CEO R. Scot Woodall: The way we’re modeling is about 90 days to get to a kind of peak production, and obviously this is going to be our first attempt at this. And so, I’m sure we will tweak as we go, but that’s currently the way we’re modeling it.
I think we just plan on putting the rigs and drilling the entire drilling spacing unit, and actually, the way that the plants lined out is the drilling spacing units are side by side and we just continue to move across the acreage position, and we’re starting kind of right in the heart of the Hereford Field, right where the Summit gas plant is, and so it minimizes infrastructure spending as well.
Q: I want to hit on the CapEx for the quarter… Was that more than you all originally planned or was the timing shifted for the first quarter, can you maybe talk about that a bit?
Woodall: It really was a timing deal. And so, the way we budget things is, we set a capital budget, and we think we’re going to spend it evenly throughout all four quarters. And an opportunity arose in Q1 where we could buy five used compressors at really a great deal. And so, as you know, we use these compressors to run our gas lift operations, and so we ended up buying all five of them in Q1 because it was just a great price and a great transaction for us.

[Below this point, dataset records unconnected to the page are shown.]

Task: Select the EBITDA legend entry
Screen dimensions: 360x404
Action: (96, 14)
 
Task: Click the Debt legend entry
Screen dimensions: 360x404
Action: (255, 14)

And typically we will spread those purchases out over four quarters. So, the actual facilities or infrastructure budget is going to be the same for the year. We just kind of spent the majority of it in Q1, and it was just kind of one of those deals that you just – it was too good to pass up, and we just try to go ahead and pull the trigger and do it.
Q: Two questions on the Hereford asset, is there something you’ll need to see before you bring up that second rig?
And then, two, I know EOG is drilling kind of over the border in Wyoming. Have you all participated in any of those wells and how does that compare to your acreage at Hereford?
Woodall: I think we’re comfortable with the technical assessment of the Hereford Field. And so, we are striving as quick as we can to put the second rig up there because we think the rate of returns are very strong. And so, really it’s just more of a logistical deal of getting permits and spacing and all those kind of things that just will take us a couple more months before we’re able to execute on that.
In regards to the EOG drilling and the things going on in Wyoming, yeah, historically we have participated in some of the EOG development, and like I say, three to five wells perhaps a year. So we do obviously have access to information on those wells, how they’re completed and how they’re performing. And they’re great wells.
And so, we do expect the Hereford to perform very similar to the Fairway field, because the geology is very consistent as you map the two areas across. If you look at the early short lateral results back in 2009-2010, the Hereford Field short laterals compared very favorable to the Fairway field’s short laterals.
And if you look at the first seven wells or so, Fifth Creek did the two modeling laterals and newer completion technologies on their 30-day IPs compared very favorable to the Fairway field. So, we think it’s going to be very similar, and the performance will be very similar and obviously we’ll continue to tweak things with our completion techniques and all.
But we’re excited about it all, and I think it was a great accomplishment to get a frac fleet up there and a drilling rig up there and in early April and we’re all anxious to see those results.